Moody’s echoes Garrett fears over rejected FDIC amendments
Amendments proposed last Wednesday by Congressman Barney Frank to draft covered bond legislation would have hampered the development of a US market, Moody’s said yesterday (Monday).
While the House Financial Services Committee approved three amendments to the US Covered Bond Act of 2011 before approving the bill at a markup session, it rejected two proposed by Democrat Frank, which he said had been drafted in close co-operation with the Federal Deposit Insurance Corporation.

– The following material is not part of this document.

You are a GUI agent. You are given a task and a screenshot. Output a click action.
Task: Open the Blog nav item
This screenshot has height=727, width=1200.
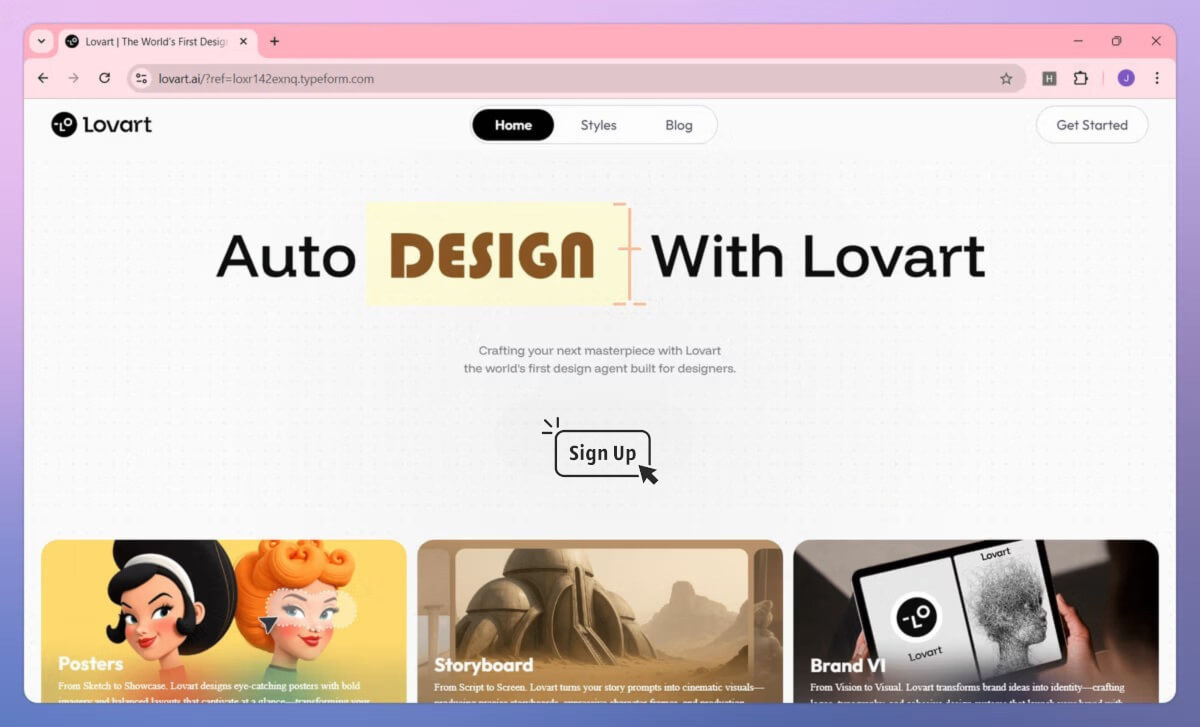679,125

However, they were only narrowly defeated, by 28 votes to 26.
The amendments would have allowed the FDIC to repudiate covered bonds following a bank default and would have capped maximum overcollateralisation levels and Moody’s said “both would have hurt the development of the market”.
“The repudiation power in the rejected amendment was better for investors than the FDIC’s current repudiation power because the amendment required the FDIC to pay off investors in full rather than up to the market value of the cover pool,” said the rating agency. “However, the amendment would have exposed investors to an early pay-off, which existing covered bond investors do not want.
“Furthermore, a cap on the amount of overcollateralisation would reduce the resiliency of covered bonds, preventing issuers from adding collateral to maintain the credit strength of the covered bonds if the issuer deteriorates.”
Republican Congressman Scott Garrett had made the first point in response to Frank’s amendment at the hearing last week.
“You would no longer have a covered bond marketplace,” he added. “There would not be any investors interested in the marketplace were this amendment to pass.”
Moody’s said that the three amendments that were passed would not weaken the original bill’s positive credit features.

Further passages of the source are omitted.